Recalling Fay Kellogg in New York City, a female builder in Berlin shows off her daring to the press. She is pictured making repairs to the roof of Berlin's City Hall in 1910
Recalling Fay Kellogg in New York City, a female builder in Berlin shows off her daring to the press. She is pictured making repairs to the roof of Berlin's City Hall in 1910
Illustrierte Frauenzeitung 38, from 1910

As a prelude to her new collection of articles and essays about the gender gap in architecture, author and University of Buffalo Professor Despina Stratigakos gets personal, dedicating her book to her grandmothers: "one sold her dowry to study and become a teacher; the other, forbidden any education as a girl, sat on the school steps and wept." It’s a powerful opening, and a reminder, which echoes throughout the book, about the price paid when unfair barriers stand in the way of professional progress.

Where Are the Women Architects? (Princeton University Press) explores the reasons why female designers have struggled to gain a foothold in the profession, despite recent efforts and campaigns, and why the attrition of women in the profession continues. This collection of essays and articles, from a look at Mattel’s architecture Barbie, an intervention in popular culture, to an exploration of the campaign to pressure the Pritzker committee to give equal recognition to Denise Scott Brown (partner and wife of Pritzker laureate Robert Venturi) explores numerous facets of architecture’s gender imbalance. But, most importantly, Stratigakos’s work showcases the price both practitioners and the profession pay due to this discrepancy.

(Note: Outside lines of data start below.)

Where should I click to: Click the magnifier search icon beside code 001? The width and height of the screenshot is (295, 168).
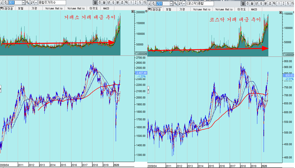coord(28,3)
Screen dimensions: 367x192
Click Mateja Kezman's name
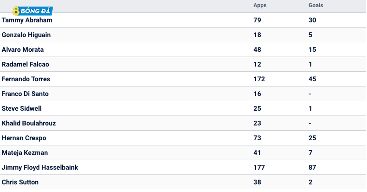(25, 153)
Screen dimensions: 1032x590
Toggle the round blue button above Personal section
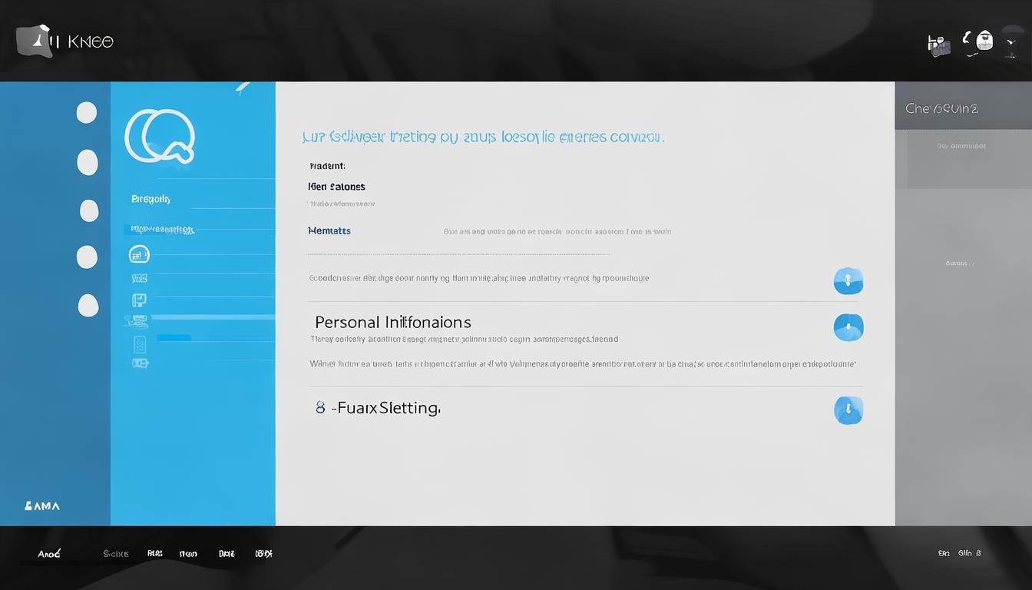848,280
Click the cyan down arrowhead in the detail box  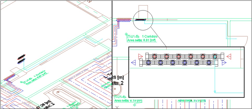(x=214, y=92)
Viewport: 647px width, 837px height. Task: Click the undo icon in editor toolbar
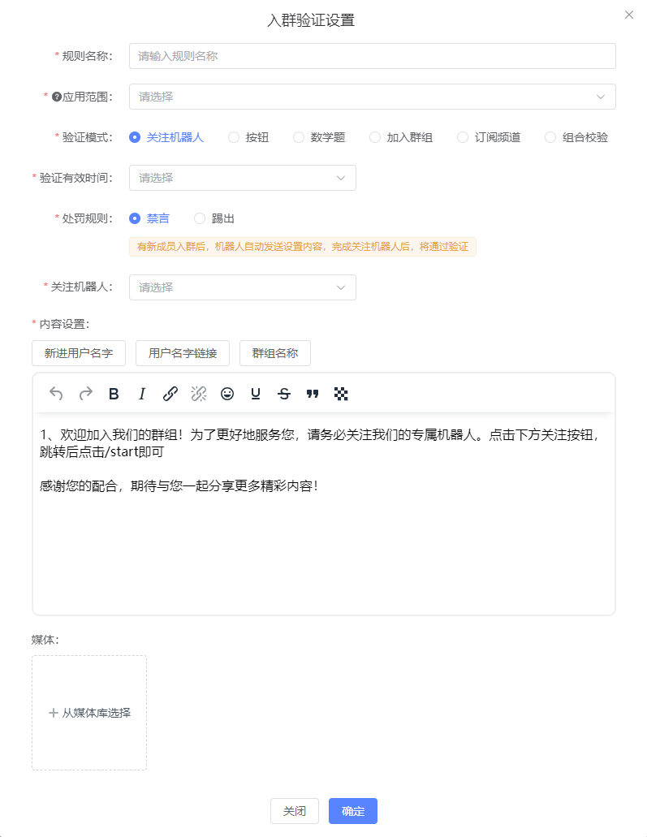(x=56, y=394)
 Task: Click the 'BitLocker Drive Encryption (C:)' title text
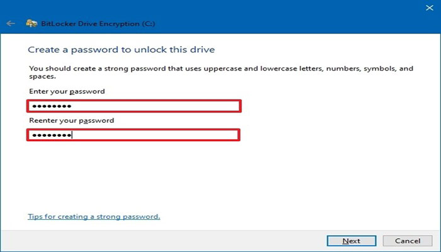[98, 24]
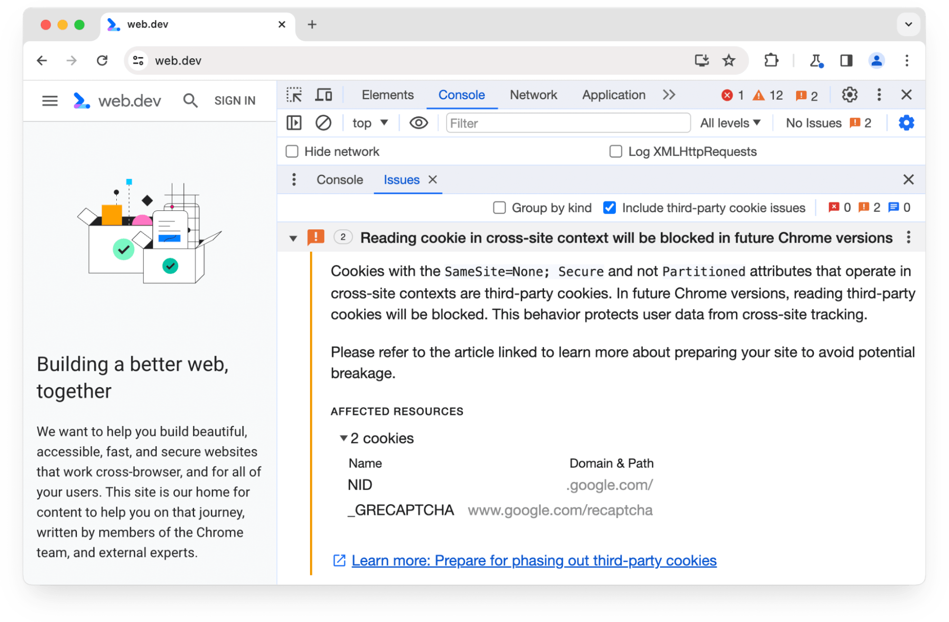This screenshot has height=622, width=949.
Task: Toggle the Hide network checkbox
Action: coord(292,151)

"This is a human loss, a loss of talent and dreams and desires," says Stratigakos, who spoke with Curbed about these issues and her new book. "This cycle of lost dreams has been going on for over a hundred years in architecture. These are real people, not statistics, who felt they had to leave something they love, and whose work we won’t ever see. When you multiply this loss over a period of 100 years, it’s a tragedy."

Fay Kellog
A newspaper article from 1916 about Fay Kellogg, a New York architect. She once told a reporter, "I don't think a woman architect ought to be satisfied with small pieces, but launch out into business building. That's where the money and name are made." During the interview, she was standing on the 9th floor of a skyscraper she had designed that was under construction. Via Library of Congress.

Early in the book you talk about cliched ideas of masculinity and femininity, and how it shapes the architectural discourse. Is the Howard Roark ideal, in a way, robbing everybody, since it’s proscribing types of, and approaches to, design?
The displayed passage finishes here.